Potato Leek Soup
While we can debate how to pronounce “potato,” there is no need for deliberation on the taste of this soup: it’s SOUPerb 😉 Smooth, smoky, and savory, this Potato Leek Soup hits the spot with its luscious texture and rich, comforting flavor.

Why you’ll love this recipe:
- Simple ingredients, big flavor: You only need a handful of everyday ingredients to create this rich and satisfying soup.
- Nutrient-packed: Leeks deliver antioxidants and vitamins, while potatoes offer potassium and fiber.
- Easy and versatile: Customize the texture, add toppings, or swap in your favorite broth.
- Perfect for meal prep: Make a big batch and enjoy it all week long— it’s freezer-friendly, too!

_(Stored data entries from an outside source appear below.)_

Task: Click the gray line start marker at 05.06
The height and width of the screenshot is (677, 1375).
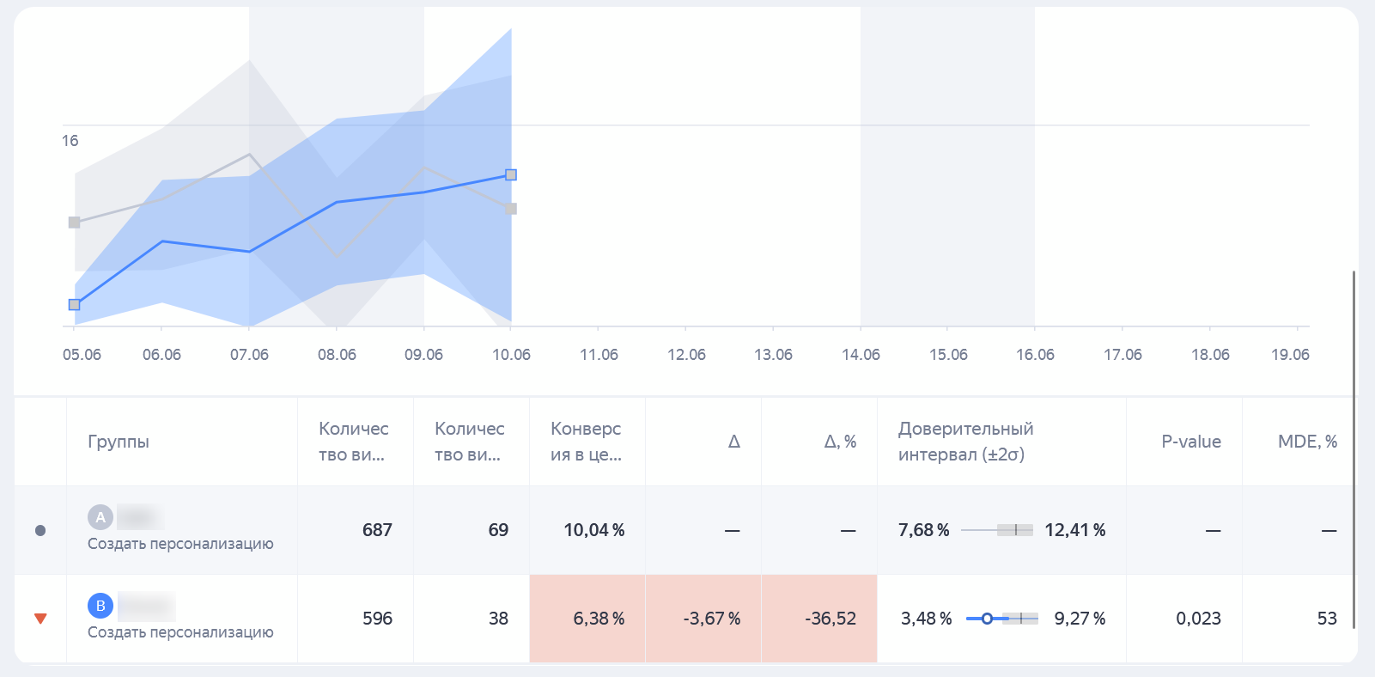Action: pyautogui.click(x=75, y=223)
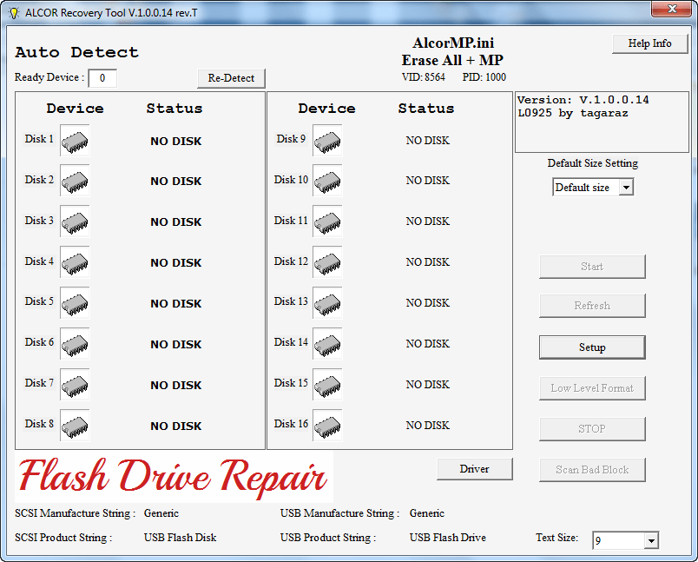Click the Disk 9 chip icon
This screenshot has width=698, height=562.
[326, 139]
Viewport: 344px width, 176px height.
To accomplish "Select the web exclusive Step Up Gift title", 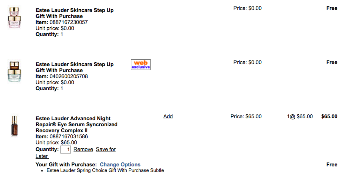I will click(x=74, y=67).
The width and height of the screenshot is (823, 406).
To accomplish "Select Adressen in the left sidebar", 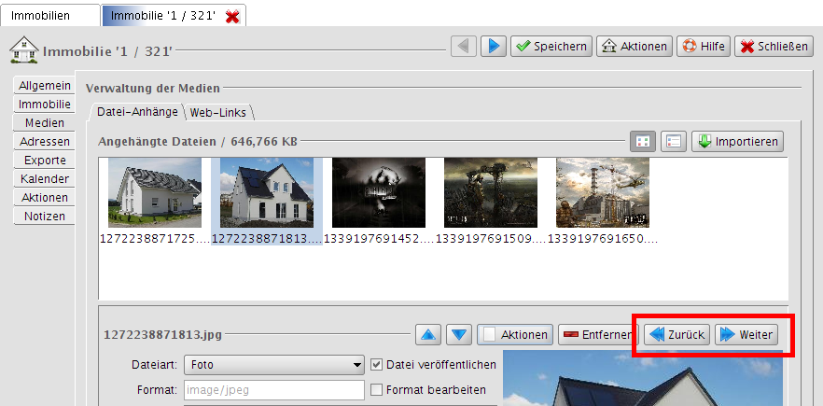I will click(44, 142).

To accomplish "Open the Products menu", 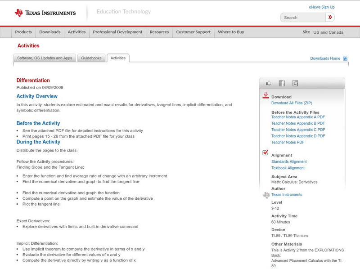I will click(23, 32).
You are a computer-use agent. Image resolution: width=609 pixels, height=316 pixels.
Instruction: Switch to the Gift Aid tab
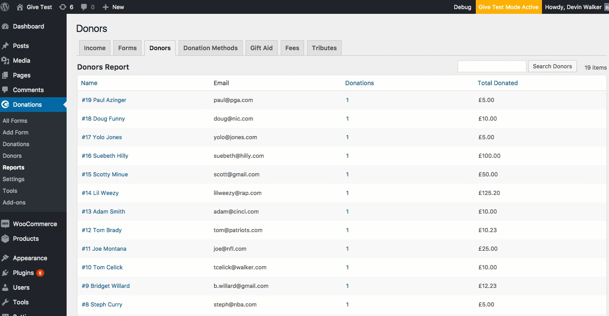262,48
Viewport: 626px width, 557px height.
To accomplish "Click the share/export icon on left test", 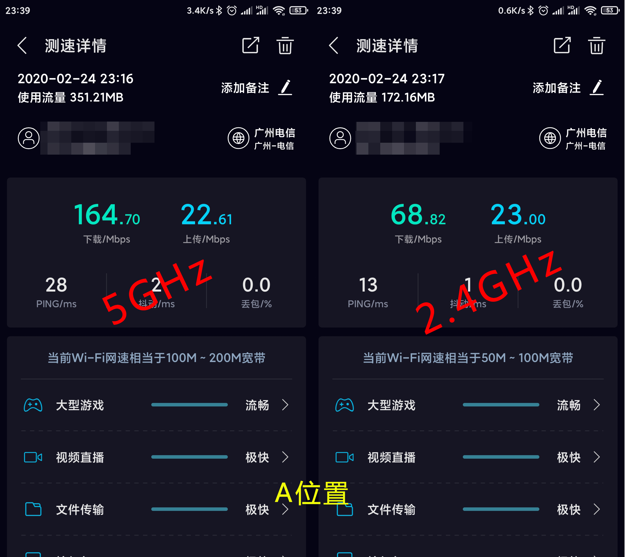I will pyautogui.click(x=248, y=47).
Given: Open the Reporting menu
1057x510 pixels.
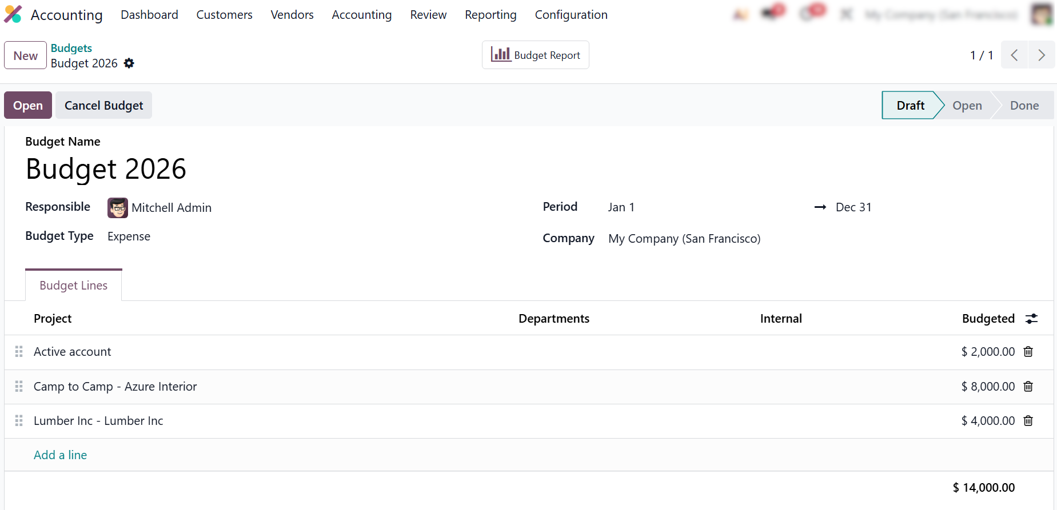Looking at the screenshot, I should click(x=490, y=15).
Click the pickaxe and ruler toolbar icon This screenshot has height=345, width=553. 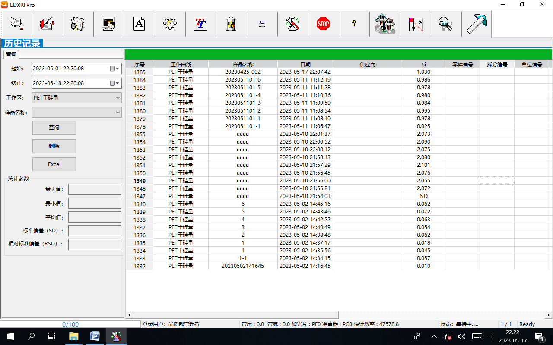476,24
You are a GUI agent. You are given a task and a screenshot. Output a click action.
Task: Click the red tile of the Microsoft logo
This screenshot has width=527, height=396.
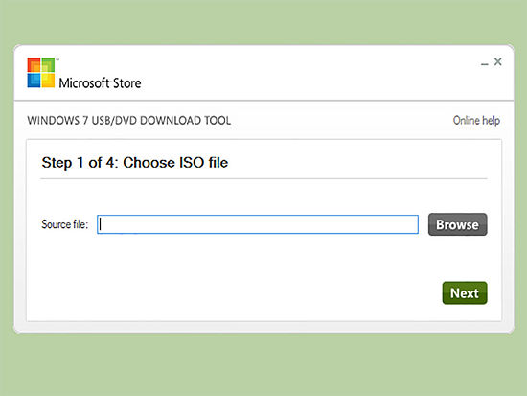tap(34, 64)
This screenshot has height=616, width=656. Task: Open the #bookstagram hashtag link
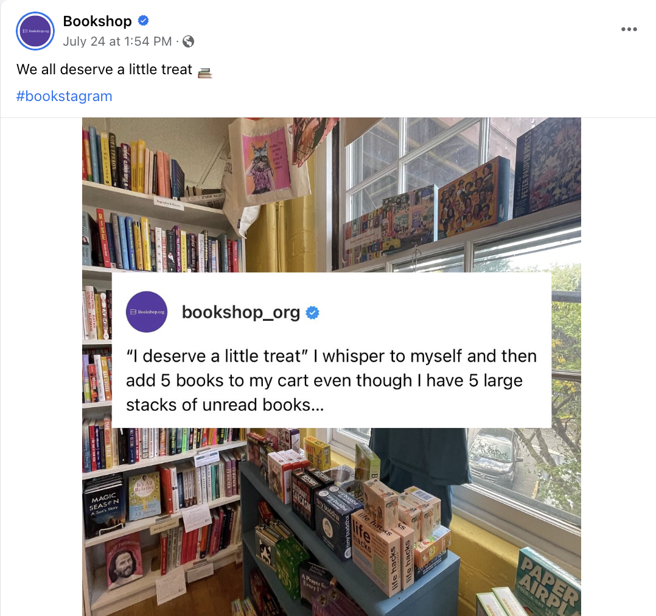(x=64, y=96)
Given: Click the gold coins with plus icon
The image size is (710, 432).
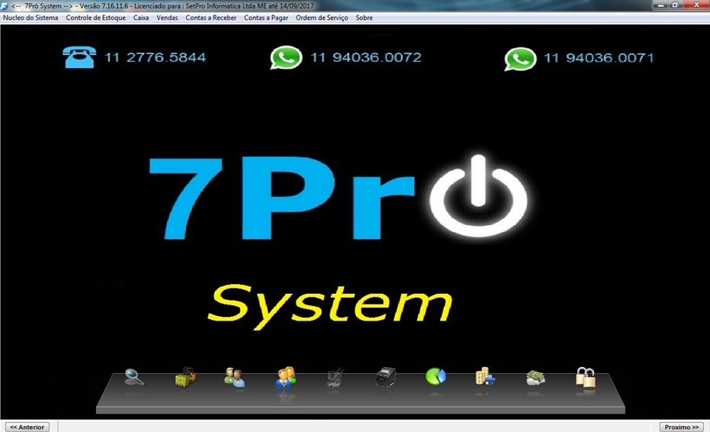Looking at the screenshot, I should (x=485, y=376).
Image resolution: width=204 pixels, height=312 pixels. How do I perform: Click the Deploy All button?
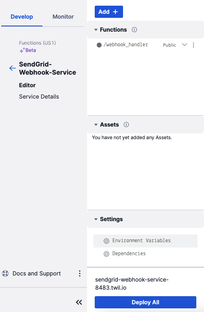145,302
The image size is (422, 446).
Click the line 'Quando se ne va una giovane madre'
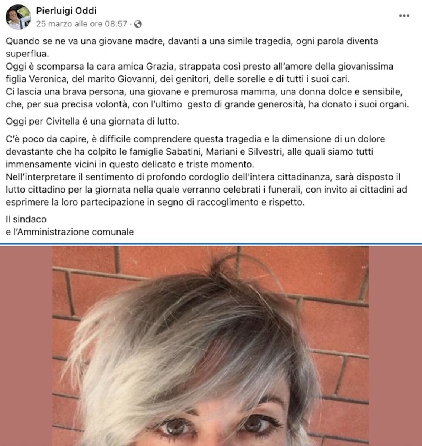pyautogui.click(x=192, y=41)
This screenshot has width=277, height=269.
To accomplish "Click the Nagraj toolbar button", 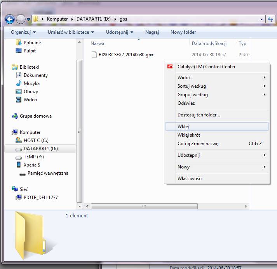I will click(x=152, y=32).
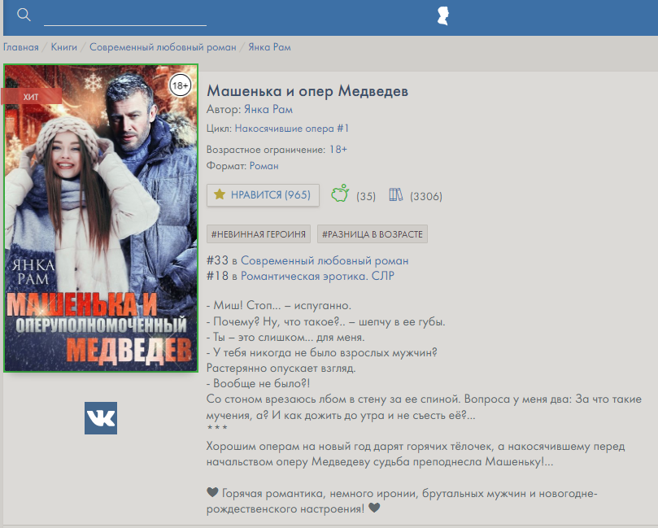
Task: Click the green piggy bank rewards icon
Action: pos(341,194)
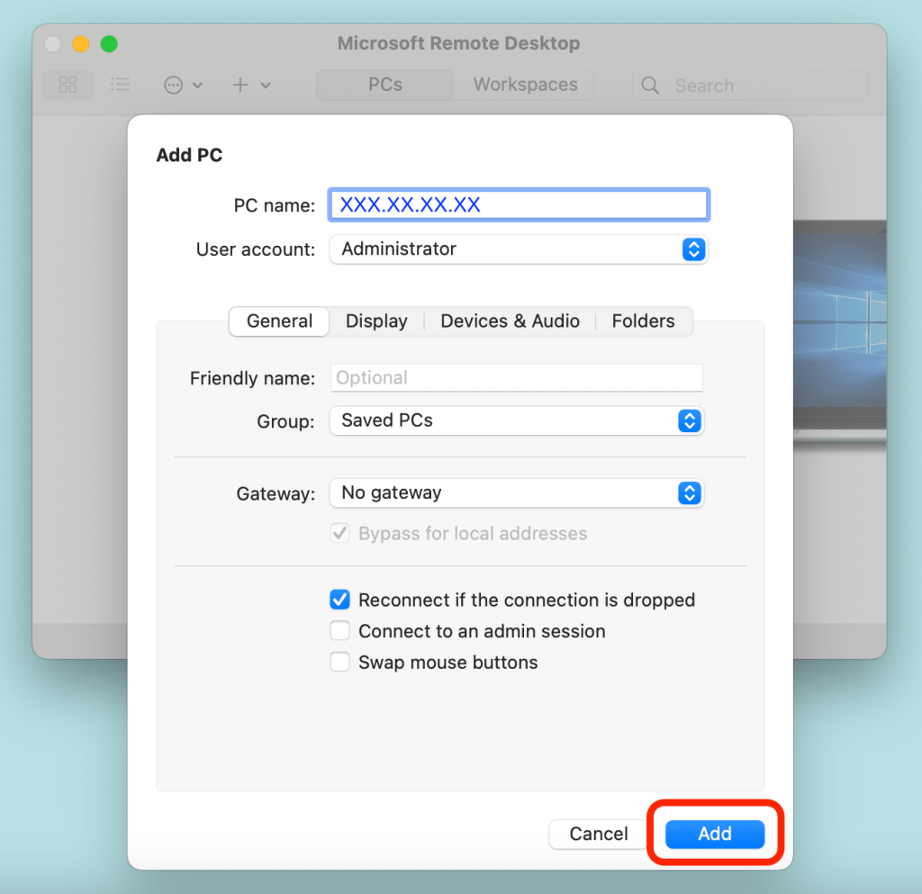Click the search magnifier icon
This screenshot has height=894, width=922.
pos(650,86)
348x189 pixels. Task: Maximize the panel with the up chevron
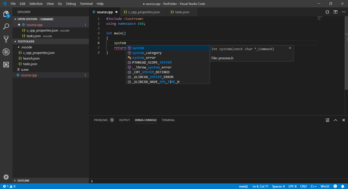[336, 120]
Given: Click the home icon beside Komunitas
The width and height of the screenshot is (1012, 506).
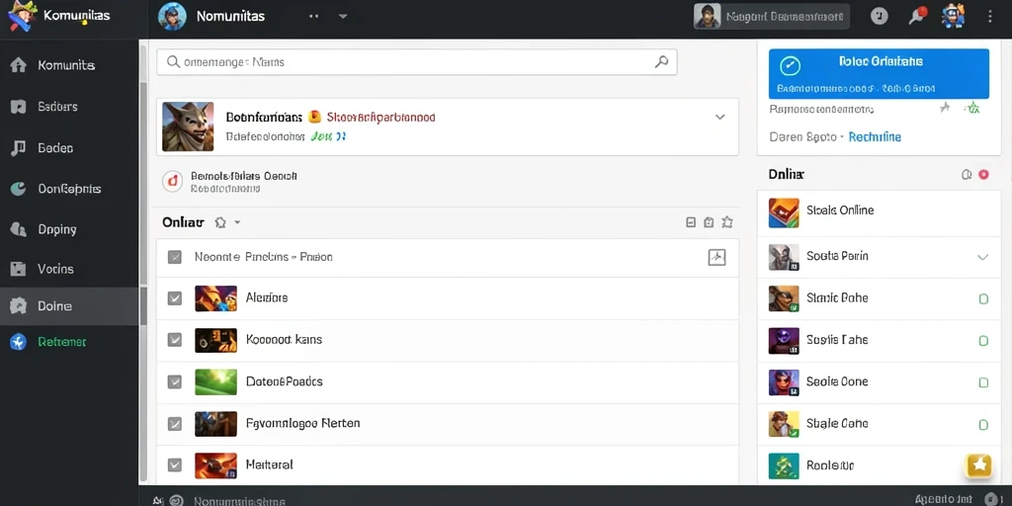Looking at the screenshot, I should click(18, 65).
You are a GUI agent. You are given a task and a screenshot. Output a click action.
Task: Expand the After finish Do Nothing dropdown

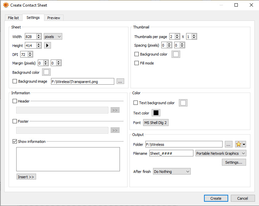coord(172,172)
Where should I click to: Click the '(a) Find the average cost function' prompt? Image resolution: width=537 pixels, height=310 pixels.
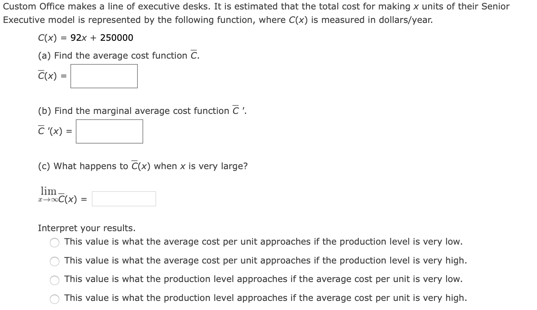119,55
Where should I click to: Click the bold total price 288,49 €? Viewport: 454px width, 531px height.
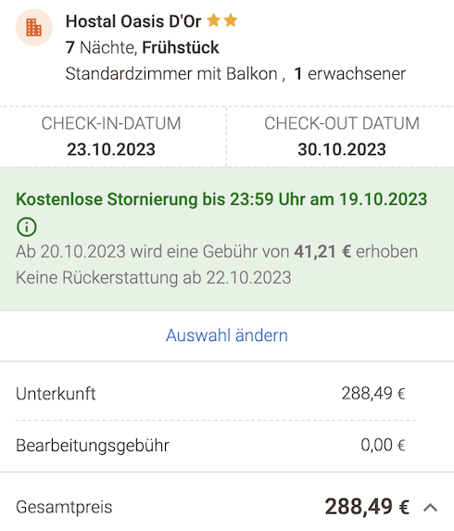(x=367, y=507)
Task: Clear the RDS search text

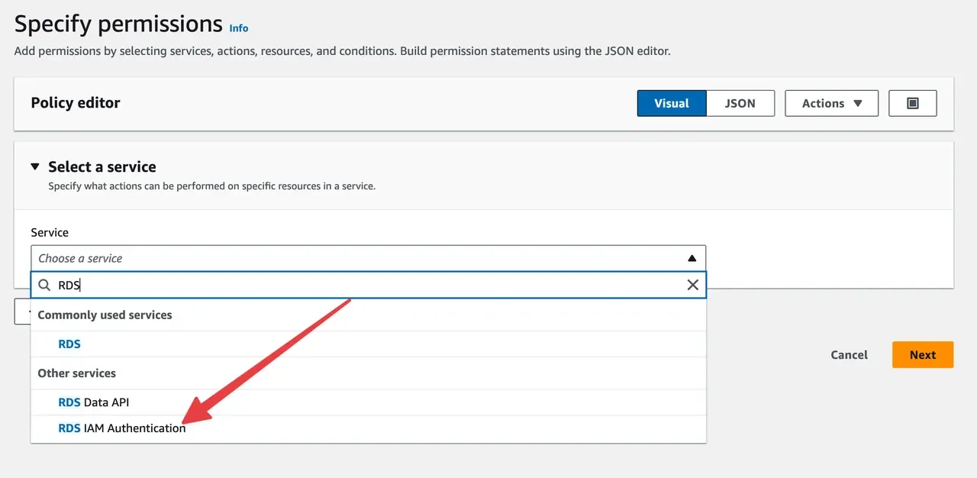Action: (x=692, y=284)
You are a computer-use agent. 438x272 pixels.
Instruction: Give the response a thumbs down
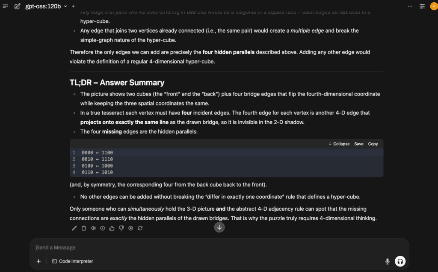pos(121,228)
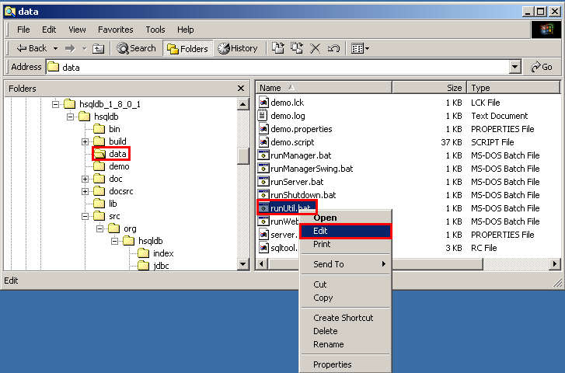Open the Favorites menu

pyautogui.click(x=115, y=30)
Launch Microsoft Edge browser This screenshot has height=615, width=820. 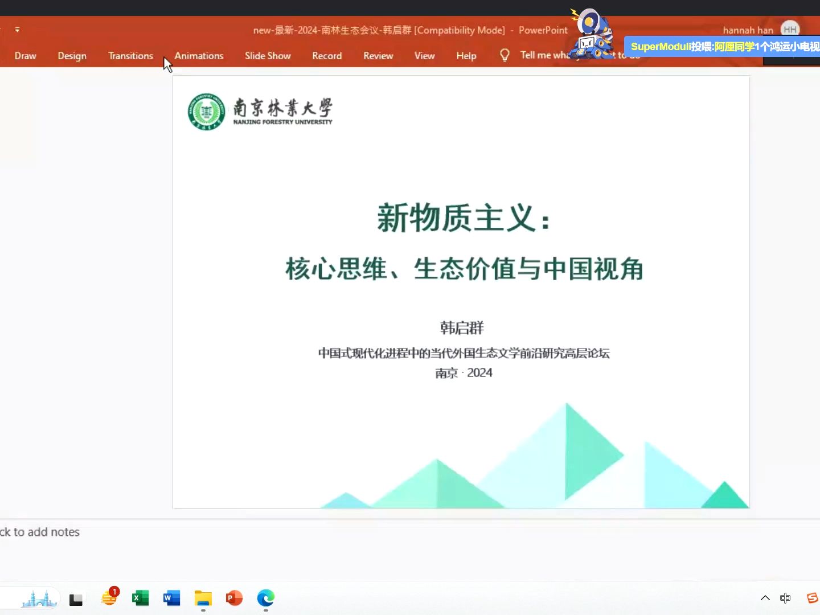click(x=265, y=598)
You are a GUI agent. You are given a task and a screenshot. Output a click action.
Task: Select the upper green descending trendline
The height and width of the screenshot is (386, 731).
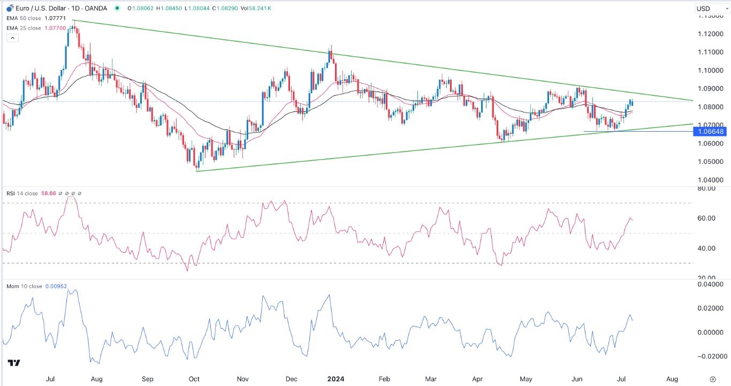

Potato leek soup is a timeless classic, loved for its simplicity and versatility. Leeks, with their gentle onion-like taste, bring a subtle sweetness that pairs perfectly with the creamy, velvety potatoes. Together, they create a flavor profile that’s both hearty and refined—perfect for warming you up on chilly days or elevating a casual meal to something truly special.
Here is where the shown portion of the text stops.